Rows of pointing data:
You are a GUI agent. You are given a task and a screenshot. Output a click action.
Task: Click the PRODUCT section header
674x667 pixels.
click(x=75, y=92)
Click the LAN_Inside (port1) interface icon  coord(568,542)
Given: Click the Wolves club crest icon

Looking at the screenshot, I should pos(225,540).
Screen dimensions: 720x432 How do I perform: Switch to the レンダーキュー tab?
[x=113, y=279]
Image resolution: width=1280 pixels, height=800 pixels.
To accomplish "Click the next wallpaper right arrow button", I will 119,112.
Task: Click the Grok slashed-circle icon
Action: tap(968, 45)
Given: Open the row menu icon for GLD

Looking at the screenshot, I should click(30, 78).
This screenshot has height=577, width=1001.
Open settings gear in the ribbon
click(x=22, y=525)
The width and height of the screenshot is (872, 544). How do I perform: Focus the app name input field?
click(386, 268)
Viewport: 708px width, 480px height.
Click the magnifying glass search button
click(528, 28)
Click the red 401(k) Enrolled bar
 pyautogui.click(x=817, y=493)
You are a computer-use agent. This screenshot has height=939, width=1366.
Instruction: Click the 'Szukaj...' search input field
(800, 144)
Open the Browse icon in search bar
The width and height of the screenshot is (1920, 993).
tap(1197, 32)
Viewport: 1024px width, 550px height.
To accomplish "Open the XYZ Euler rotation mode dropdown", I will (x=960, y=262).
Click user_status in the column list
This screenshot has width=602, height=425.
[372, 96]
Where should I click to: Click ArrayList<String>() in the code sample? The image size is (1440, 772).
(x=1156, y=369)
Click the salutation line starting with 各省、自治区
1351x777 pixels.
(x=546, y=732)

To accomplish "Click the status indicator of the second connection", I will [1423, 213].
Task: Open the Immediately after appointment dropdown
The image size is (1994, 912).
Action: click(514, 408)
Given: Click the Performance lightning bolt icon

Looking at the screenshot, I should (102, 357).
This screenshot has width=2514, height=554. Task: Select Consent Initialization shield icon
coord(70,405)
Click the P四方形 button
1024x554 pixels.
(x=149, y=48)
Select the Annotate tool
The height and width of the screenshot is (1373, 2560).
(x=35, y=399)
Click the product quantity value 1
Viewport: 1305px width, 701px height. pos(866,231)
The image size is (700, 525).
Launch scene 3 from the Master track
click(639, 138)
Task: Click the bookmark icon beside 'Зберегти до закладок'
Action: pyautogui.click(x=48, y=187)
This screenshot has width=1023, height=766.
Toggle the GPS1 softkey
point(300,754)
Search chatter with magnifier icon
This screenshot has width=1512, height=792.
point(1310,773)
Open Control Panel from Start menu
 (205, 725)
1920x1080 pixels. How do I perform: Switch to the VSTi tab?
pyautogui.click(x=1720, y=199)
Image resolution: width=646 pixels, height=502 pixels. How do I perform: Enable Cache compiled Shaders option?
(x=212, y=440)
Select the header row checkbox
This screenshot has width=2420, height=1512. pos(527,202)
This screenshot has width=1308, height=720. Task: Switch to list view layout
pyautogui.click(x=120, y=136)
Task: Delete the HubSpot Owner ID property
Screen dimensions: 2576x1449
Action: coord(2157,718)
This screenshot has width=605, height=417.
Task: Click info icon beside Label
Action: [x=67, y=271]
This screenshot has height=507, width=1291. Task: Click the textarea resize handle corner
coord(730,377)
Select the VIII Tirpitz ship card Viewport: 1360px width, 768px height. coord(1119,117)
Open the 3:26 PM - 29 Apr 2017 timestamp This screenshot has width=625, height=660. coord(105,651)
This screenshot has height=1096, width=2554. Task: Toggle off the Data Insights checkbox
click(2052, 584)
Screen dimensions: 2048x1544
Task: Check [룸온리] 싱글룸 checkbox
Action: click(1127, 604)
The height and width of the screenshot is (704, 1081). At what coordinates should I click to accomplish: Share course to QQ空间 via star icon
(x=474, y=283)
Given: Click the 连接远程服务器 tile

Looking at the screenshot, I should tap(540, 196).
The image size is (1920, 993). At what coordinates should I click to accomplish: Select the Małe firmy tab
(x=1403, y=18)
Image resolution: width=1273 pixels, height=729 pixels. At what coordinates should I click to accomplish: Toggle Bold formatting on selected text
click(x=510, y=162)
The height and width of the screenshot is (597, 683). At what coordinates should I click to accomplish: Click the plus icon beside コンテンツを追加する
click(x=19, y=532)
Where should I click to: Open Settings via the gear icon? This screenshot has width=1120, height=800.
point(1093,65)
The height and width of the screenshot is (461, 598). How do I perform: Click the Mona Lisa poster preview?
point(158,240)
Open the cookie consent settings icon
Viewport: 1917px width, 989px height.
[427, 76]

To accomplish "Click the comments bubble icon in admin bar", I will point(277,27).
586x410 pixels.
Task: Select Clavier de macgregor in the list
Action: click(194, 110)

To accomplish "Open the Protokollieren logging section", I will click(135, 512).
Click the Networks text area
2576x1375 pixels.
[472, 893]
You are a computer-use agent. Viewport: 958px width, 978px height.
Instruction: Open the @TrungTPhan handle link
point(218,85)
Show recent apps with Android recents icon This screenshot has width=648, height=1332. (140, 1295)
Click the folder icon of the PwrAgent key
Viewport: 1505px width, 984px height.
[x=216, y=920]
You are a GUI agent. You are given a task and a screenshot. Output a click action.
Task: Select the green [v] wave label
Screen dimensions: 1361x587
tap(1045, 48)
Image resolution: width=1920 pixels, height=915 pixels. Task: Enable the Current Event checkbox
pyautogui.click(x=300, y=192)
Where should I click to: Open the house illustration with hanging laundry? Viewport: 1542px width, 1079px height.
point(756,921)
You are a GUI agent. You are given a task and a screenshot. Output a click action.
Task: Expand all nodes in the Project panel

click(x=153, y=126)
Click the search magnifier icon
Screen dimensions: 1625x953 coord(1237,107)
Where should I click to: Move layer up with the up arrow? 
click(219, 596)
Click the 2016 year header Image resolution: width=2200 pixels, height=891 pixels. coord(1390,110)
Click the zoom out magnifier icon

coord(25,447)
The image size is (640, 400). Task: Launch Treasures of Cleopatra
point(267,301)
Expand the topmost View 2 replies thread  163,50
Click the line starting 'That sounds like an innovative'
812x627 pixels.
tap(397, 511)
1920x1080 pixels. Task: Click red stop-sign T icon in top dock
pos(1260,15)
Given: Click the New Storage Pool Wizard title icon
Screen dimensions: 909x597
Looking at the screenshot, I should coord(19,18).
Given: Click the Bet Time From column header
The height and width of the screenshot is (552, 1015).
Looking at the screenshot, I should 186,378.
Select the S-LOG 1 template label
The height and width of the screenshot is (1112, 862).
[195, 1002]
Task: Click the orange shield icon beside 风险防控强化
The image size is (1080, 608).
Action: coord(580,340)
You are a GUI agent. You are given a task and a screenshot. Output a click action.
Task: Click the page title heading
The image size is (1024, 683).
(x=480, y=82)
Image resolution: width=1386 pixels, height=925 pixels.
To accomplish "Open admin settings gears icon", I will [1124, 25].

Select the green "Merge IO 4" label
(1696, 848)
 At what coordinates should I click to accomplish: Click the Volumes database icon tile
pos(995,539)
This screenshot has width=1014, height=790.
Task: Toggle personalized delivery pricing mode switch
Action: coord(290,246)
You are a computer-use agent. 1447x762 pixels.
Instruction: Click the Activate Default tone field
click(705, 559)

• [What you will do]:
Copy out the lines of the items from the very first line through the line containing "[x=113, y=279]", both ends included, with nothing changed.

• [Expected answer]:
You are a GUI agent. You are given a task and a screenshot. Output a click action.
Task: Click the PRODUCT section header
674x667 pixels.
click(x=75, y=92)
Click the LAN_Inside (port1) interface icon  coord(568,542)
Given: Click the Wolves club crest icon

Looking at the screenshot, I should pos(225,540).
Screen dimensions: 720x432 How do I perform: Switch to the レンダーキュー tab?
[x=113, y=279]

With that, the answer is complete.